Among the records, how many lines carry the string "reviews"? Give that number with nothing added.
##### MATERIAL FOR THIS EXERCISE
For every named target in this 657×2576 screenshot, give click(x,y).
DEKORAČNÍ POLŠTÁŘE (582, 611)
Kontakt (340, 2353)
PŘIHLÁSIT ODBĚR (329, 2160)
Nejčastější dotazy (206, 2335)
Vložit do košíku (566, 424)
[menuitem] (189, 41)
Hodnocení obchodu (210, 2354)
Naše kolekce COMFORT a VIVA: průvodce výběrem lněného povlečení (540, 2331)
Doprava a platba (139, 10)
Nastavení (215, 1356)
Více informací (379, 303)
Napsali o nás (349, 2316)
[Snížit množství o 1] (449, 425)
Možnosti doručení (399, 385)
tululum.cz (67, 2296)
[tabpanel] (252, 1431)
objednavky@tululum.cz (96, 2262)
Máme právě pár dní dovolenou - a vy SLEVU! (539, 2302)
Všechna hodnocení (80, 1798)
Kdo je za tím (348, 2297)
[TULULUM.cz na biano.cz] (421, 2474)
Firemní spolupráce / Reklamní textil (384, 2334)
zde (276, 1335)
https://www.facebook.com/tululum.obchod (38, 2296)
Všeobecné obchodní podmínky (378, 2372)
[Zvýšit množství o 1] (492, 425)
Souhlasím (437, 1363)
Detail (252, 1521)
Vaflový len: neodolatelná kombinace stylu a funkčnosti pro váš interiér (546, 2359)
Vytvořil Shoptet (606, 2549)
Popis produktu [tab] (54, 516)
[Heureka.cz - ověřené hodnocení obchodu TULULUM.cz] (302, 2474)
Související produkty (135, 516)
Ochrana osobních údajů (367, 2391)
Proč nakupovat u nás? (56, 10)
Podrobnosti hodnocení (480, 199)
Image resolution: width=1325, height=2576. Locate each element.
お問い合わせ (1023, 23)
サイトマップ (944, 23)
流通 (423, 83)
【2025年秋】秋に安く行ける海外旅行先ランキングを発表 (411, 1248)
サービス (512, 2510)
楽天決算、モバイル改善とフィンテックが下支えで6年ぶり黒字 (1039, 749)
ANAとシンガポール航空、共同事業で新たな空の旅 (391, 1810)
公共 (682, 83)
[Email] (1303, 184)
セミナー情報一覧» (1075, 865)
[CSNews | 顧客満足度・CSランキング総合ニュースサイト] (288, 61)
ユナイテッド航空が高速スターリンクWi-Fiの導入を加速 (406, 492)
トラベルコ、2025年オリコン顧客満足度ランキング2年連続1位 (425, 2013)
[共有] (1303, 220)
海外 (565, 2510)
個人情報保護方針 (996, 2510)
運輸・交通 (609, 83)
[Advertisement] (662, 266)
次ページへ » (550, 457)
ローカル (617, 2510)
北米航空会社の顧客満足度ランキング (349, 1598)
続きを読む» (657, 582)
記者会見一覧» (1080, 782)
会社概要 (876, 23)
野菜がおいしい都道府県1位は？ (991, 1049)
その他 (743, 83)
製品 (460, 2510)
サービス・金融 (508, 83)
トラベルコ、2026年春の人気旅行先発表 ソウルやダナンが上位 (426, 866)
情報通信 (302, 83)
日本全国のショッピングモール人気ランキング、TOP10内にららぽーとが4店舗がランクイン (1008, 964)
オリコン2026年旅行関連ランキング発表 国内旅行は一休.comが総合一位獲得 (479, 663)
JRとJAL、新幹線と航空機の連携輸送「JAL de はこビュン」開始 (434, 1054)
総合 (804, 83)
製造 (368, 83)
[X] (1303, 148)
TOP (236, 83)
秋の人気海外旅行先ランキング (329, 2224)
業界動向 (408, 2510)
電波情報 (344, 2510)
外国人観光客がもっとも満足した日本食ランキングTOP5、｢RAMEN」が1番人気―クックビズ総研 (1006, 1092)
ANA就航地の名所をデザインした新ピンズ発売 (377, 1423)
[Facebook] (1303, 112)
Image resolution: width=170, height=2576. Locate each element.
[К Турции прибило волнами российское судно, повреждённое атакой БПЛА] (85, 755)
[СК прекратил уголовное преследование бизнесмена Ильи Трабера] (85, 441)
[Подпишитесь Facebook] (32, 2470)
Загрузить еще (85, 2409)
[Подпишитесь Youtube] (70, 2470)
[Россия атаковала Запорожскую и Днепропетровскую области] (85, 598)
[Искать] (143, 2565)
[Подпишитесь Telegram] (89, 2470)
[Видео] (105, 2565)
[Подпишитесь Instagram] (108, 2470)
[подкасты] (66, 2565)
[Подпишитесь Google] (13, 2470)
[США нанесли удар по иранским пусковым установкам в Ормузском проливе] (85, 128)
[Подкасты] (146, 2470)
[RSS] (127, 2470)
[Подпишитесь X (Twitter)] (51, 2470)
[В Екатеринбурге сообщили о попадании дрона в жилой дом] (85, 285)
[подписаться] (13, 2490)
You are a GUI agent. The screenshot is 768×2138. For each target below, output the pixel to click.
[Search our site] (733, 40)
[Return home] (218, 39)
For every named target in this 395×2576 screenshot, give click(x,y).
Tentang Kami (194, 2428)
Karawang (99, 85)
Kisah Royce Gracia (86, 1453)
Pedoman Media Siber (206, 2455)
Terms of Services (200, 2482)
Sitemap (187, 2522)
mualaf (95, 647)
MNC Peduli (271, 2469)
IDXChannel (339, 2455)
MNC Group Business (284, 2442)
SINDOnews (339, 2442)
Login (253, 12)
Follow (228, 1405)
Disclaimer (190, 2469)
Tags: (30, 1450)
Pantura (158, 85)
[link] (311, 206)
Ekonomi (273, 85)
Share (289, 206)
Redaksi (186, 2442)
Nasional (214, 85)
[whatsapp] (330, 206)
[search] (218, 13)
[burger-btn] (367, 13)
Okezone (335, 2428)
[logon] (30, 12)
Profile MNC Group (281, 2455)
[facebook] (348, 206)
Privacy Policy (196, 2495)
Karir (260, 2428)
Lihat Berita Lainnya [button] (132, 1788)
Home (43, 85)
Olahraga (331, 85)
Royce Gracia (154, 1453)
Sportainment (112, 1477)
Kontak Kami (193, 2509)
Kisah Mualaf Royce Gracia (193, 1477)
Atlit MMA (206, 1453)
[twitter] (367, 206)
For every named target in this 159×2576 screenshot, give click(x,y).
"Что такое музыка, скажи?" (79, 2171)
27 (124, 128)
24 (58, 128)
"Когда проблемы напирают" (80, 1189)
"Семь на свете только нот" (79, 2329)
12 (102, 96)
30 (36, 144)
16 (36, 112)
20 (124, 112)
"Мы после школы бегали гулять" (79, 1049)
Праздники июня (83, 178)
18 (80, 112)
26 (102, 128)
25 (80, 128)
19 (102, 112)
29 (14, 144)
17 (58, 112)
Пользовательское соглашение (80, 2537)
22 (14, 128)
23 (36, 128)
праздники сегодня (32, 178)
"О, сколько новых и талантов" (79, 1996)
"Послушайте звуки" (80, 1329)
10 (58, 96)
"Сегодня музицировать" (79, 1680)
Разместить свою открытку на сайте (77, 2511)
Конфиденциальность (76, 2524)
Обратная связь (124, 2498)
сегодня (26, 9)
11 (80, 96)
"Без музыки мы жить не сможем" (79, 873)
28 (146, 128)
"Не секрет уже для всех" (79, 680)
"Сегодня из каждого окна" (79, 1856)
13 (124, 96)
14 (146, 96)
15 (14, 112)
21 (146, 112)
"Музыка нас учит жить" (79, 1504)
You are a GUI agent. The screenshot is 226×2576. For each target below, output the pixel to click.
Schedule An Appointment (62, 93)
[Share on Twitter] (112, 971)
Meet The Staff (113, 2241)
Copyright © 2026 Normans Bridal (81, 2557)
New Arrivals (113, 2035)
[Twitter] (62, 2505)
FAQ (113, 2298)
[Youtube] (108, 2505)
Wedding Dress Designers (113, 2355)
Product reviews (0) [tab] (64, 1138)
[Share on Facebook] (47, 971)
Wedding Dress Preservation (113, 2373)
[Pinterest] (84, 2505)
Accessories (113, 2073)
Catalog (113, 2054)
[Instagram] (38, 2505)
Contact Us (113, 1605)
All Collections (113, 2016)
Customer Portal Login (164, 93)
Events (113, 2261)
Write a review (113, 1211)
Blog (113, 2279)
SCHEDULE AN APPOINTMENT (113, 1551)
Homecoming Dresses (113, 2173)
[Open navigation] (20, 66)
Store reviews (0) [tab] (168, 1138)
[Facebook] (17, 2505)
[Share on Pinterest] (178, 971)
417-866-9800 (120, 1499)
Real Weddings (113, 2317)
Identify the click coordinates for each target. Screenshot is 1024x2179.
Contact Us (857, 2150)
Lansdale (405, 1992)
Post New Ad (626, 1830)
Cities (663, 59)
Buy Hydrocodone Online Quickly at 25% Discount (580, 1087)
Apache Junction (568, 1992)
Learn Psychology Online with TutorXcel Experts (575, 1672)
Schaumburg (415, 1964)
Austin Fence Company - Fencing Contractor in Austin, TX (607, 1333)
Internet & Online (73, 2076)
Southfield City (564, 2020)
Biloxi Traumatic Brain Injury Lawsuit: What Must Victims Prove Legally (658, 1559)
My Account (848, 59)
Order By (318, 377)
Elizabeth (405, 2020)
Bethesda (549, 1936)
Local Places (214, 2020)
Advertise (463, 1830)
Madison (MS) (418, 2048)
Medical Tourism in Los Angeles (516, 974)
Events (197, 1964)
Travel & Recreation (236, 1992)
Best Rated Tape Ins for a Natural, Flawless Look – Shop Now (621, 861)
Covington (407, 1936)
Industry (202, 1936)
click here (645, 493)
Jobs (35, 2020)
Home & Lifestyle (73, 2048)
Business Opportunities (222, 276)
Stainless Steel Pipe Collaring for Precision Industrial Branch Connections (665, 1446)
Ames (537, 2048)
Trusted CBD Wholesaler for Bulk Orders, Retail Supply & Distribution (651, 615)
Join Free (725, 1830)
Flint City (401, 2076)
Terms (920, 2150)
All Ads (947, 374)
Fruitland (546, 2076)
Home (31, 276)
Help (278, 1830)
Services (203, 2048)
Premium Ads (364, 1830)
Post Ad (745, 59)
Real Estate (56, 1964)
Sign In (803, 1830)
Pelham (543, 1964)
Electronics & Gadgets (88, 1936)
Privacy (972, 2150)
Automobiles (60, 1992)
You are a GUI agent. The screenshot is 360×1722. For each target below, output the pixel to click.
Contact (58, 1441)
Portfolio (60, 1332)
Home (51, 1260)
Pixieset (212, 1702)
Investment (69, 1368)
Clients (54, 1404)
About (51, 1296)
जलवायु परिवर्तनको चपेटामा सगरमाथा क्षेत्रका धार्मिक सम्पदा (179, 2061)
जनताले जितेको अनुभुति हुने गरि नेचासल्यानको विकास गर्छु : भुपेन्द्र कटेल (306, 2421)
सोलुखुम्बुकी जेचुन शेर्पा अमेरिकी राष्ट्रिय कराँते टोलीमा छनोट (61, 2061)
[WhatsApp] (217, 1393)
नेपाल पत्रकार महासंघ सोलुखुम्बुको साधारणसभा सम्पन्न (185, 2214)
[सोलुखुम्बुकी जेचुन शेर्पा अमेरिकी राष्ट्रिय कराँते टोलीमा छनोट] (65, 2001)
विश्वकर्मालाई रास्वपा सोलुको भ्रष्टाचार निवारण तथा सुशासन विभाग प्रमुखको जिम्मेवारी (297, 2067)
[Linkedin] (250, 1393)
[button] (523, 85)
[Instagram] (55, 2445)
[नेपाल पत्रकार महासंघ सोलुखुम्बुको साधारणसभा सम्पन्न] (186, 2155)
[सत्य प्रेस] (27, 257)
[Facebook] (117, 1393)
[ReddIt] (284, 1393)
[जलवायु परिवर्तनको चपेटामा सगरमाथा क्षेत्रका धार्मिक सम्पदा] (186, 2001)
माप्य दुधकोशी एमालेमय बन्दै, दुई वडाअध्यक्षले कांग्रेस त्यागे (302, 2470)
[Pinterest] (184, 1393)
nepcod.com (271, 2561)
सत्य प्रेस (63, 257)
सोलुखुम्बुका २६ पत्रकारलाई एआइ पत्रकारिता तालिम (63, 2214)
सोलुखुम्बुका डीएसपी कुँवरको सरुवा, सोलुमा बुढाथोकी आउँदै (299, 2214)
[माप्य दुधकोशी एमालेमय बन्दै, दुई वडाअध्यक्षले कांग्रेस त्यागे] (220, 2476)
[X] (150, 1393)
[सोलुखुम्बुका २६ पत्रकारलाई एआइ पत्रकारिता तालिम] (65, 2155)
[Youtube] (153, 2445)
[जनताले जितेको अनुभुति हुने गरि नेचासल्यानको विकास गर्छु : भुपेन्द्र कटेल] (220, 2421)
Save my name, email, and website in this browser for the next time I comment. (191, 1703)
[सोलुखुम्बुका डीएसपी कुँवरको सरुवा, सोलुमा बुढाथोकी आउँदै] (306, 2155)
##########
- **ANSWER TO THIS EXERCISE**:
2